(Stored data entries)
◇ ◇ ◇ ◇ ◇
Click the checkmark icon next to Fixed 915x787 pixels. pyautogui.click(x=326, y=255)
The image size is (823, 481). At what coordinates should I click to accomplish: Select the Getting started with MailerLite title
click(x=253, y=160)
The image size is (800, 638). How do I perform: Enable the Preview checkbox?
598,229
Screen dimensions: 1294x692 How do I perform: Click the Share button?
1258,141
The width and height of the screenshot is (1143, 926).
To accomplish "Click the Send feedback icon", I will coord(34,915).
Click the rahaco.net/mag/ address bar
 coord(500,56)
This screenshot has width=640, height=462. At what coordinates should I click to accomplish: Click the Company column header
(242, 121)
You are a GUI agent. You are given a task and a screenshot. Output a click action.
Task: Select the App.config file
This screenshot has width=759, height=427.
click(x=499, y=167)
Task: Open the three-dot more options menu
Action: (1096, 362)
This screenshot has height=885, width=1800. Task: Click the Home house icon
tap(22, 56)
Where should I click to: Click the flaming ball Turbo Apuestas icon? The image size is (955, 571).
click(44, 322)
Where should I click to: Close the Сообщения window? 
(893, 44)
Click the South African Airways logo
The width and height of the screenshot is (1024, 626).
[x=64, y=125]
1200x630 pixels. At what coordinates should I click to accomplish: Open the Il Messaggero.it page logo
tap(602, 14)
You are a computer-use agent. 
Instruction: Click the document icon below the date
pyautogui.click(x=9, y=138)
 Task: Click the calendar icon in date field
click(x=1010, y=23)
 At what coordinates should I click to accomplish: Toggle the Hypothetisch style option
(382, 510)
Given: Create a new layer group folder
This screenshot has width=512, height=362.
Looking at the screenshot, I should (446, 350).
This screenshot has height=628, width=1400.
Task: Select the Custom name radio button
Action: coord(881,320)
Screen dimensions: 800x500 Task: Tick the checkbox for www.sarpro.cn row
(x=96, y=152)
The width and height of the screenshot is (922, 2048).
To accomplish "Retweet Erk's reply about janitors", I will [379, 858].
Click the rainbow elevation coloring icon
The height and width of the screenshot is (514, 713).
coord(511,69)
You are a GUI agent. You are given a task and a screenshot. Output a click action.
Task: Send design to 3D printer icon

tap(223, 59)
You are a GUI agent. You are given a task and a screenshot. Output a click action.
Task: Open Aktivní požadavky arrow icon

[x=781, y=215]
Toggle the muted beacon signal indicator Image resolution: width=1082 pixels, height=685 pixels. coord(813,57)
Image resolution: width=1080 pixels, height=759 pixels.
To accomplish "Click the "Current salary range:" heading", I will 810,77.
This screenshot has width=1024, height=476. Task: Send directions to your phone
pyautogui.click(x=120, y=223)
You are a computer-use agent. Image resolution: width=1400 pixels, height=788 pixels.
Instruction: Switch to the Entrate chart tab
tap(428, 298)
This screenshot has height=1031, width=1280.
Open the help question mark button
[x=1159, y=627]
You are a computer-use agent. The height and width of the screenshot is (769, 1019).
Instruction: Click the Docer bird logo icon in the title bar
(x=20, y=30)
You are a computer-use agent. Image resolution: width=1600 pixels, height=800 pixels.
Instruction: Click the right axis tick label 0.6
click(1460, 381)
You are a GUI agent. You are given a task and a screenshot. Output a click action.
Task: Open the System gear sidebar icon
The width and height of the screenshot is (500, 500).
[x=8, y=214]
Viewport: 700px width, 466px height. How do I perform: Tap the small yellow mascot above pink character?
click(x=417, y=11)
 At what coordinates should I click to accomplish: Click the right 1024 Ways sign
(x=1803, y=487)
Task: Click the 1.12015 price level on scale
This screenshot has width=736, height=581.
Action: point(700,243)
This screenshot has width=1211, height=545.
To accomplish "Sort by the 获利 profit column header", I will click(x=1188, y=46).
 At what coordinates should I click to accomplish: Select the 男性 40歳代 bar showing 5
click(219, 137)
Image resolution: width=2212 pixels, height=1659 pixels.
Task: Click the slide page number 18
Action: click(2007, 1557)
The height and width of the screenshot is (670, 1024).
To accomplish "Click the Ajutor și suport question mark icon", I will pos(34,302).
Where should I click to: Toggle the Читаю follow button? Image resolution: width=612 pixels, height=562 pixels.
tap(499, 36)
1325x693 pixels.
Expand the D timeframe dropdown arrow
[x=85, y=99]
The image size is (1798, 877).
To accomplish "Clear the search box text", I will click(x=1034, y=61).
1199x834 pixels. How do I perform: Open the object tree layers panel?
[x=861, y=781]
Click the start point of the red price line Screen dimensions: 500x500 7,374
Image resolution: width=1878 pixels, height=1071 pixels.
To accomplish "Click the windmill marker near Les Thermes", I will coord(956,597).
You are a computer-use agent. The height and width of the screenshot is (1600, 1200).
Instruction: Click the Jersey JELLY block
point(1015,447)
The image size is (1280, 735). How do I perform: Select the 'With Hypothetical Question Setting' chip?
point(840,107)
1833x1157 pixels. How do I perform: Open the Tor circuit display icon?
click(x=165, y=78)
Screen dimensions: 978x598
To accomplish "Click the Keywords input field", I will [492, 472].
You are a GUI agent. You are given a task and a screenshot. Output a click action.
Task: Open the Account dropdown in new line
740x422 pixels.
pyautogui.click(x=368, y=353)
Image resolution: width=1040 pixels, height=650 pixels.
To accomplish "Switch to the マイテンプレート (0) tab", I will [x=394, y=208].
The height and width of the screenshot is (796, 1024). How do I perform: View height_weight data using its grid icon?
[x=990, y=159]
◇ ◇ ◇ ◇ ◇
Work request: Every entry must be set down again exactly as it reads.

Solution for this problem:
Click the checkmark icon next to Fixed 915x787 pixels. pyautogui.click(x=326, y=255)
The image size is (823, 481). At what coordinates should I click to accomplish: Select the Getting started with MailerLite title
click(x=253, y=160)
The image size is (800, 638). How do I perform: Enable the Preview checkbox?
598,229
Screen dimensions: 1294x692 How do I perform: Click the Share button?
1258,141
The width and height of the screenshot is (1143, 926).
To accomplish "Click the Send feedback icon", I will coord(34,915).
Click the rahaco.net/mag/ address bar
 coord(500,56)
This screenshot has width=640, height=462. At what coordinates should I click to accomplish: Click the Company column header
(242, 121)
You are a GUI agent. You are given a task and a screenshot. Output a click action.
Task: Select the App.config file
This screenshot has width=759, height=427.
click(x=499, y=167)
Task: Open the three-dot more options menu
Action: (1096, 362)
This screenshot has height=885, width=1800. Task: Click the Home house icon
tap(22, 56)
Where should I click to: Click the flaming ball Turbo Apuestas icon? The image size is (955, 571).
click(44, 322)
Where should I click to: Close the Сообщения window? 
(893, 44)
Click the South African Airways logo
The width and height of the screenshot is (1024, 626).
[x=64, y=125]
1200x630 pixels. At what coordinates should I click to accomplish: Open the Il Messaggero.it page logo
tap(602, 14)
You are a computer-use agent. 
Instruction: Click the document icon below the date
pyautogui.click(x=9, y=138)
 Task: Click the calendar icon in date field
click(x=1010, y=23)
 At what coordinates should I click to accomplish: Toggle the Hypothetisch style option
(382, 510)
Given: Create a new layer group folder
This screenshot has width=512, height=362.
Looking at the screenshot, I should (446, 350).
This screenshot has height=628, width=1400.
Task: Select the Custom name radio button
Action: coord(881,320)
Screen dimensions: 800x500 Task: Tick the checkbox for www.sarpro.cn row
(x=96, y=152)
The width and height of the screenshot is (922, 2048).
To accomplish "Retweet Erk's reply about janitors", I will [379, 858].
Click the rainbow elevation coloring icon
The height and width of the screenshot is (514, 713).
coord(511,69)
You are a GUI agent. You are given a task and a screenshot. Output a click action.
Task: Send design to 3D printer icon

tap(223, 59)
You are a GUI agent. You are given a task and a screenshot. Output a click action.
Task: Open Aktivní požadavky arrow icon

[x=781, y=215]
Toggle the muted beacon signal indicator Image resolution: width=1082 pixels, height=685 pixels. coord(813,57)
Image resolution: width=1080 pixels, height=759 pixels.
To accomplish "Click the "Current salary range:" heading", I will 810,77.
This screenshot has width=1024, height=476. Task: Send directions to your phone
pyautogui.click(x=120, y=223)
You are a computer-use agent. Image resolution: width=1400 pixels, height=788 pixels.
Instruction: Switch to the Entrate chart tab
tap(428, 298)
This screenshot has height=1031, width=1280.
Open the help question mark button
[x=1159, y=627]
You are a computer-use agent. The height and width of the screenshot is (769, 1019).
Instruction: Click the Docer bird logo icon in the title bar
(x=20, y=30)
You are a computer-use agent. Image resolution: width=1600 pixels, height=800 pixels.
Instruction: Click the right axis tick label 0.6
click(1460, 381)
You are a GUI agent. You are given a task and a screenshot. Output a click action.
Task: Open the System gear sidebar icon
The width and height of the screenshot is (500, 500).
[x=8, y=214]
Viewport: 700px width, 466px height. How do I perform: Tap the small yellow mascot above pink character?
click(x=417, y=11)
 At what coordinates should I click to accomplish: Click the right 1024 Ways sign
(x=1803, y=487)
Task: Click the 1.12015 price level on scale
This screenshot has width=736, height=581.
Action: point(700,243)
This screenshot has width=1211, height=545.
To accomplish "Sort by the 获利 profit column header", I will click(x=1188, y=46).
 At what coordinates should I click to accomplish: Select the 男性 40歳代 bar showing 5
click(219, 137)
Image resolution: width=2212 pixels, height=1659 pixels.
Task: Click the slide page number 18
Action: click(2007, 1557)
The height and width of the screenshot is (670, 1024).
To accomplish "Click the Ajutor și suport question mark icon", I will pos(34,302).
Where should I click to: Toggle the Читаю follow button? Image resolution: width=612 pixels, height=562 pixels.
tap(499, 36)
1325x693 pixels.
Expand the D timeframe dropdown arrow
[x=85, y=99]
The image size is (1798, 877).
To accomplish "Clear the search box text", I will click(x=1034, y=61).
1199x834 pixels. How do I perform: Open the object tree layers panel?
[x=861, y=781]
Click the start point of the red price line Screen dimensions: 500x500 7,374
Image resolution: width=1878 pixels, height=1071 pixels.
To accomplish "Click the windmill marker near Les Thermes", I will coord(956,597).
You are a computer-use agent. The height and width of the screenshot is (1600, 1200).
Instruction: Click the Jersey JELLY block
point(1015,447)
The image size is (1280, 735). How do I perform: Select the 'With Hypothetical Question Setting' chip?
point(840,107)
1833x1157 pixels. How do I perform: Open the Tor circuit display icon?
click(x=165, y=78)
Screen dimensions: 978x598
To accomplish "Click the Keywords input field", I will [492, 472].
You are a GUI agent. You are given a task and a screenshot. Output a click action.
Task: Open the Account dropdown in new line
740x422 pixels.
pyautogui.click(x=368, y=353)
Image resolution: width=1040 pixels, height=650 pixels.
To accomplish "Switch to the マイテンプレート (0) tab", I will [x=394, y=208].
The height and width of the screenshot is (796, 1024). How do I perform: View height_weight data using its grid icon?
[x=990, y=159]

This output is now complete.